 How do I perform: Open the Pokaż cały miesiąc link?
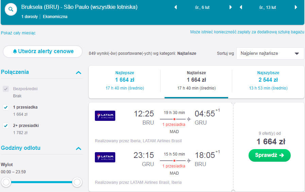(x=18, y=33)
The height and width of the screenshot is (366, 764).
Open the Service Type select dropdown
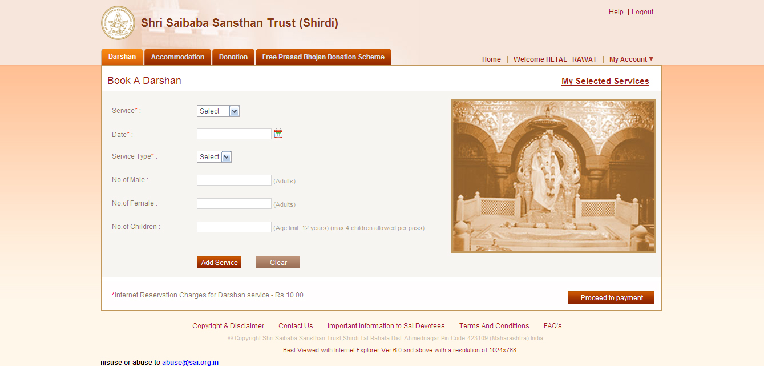(214, 157)
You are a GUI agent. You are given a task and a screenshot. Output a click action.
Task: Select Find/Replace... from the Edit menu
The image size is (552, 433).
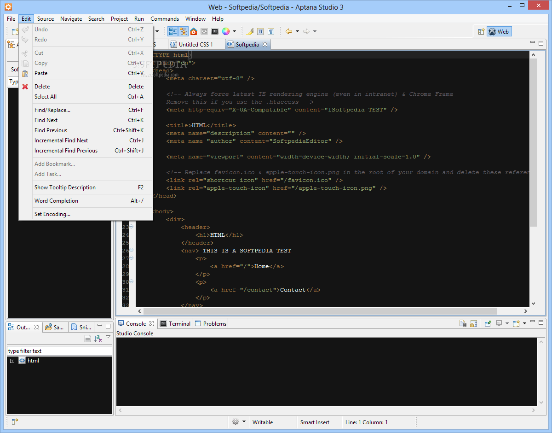pos(52,110)
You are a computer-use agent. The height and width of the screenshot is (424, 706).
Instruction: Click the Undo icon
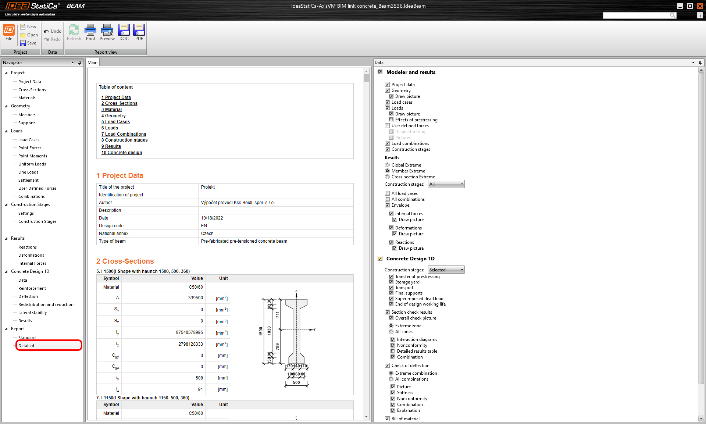(46, 31)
◇ ◇ ◇ ◇
**WHAT IS BEING ASKED**
Give every line of text in the records above as a numbered list, skipping blank lines and leaving out the pictures.

**WORKED ANSWER**
1.  How do I perform: Open the Pokaż cały miesiąc link?
2. (x=18, y=33)
3. The height and width of the screenshot is (366, 764).
4. Open the Service Type select dropdown
5. (214, 157)
6. You are a GUI agent. You are given a task and a screenshot. Output a click action.
7. Task: Select Find/Replace... from the Edit menu
8. The image size is (552, 433).
9. pos(52,110)
10. You are a computer-use agent. The height and width of the screenshot is (424, 706).
11. Instruction: Click the Undo icon
12. (46, 31)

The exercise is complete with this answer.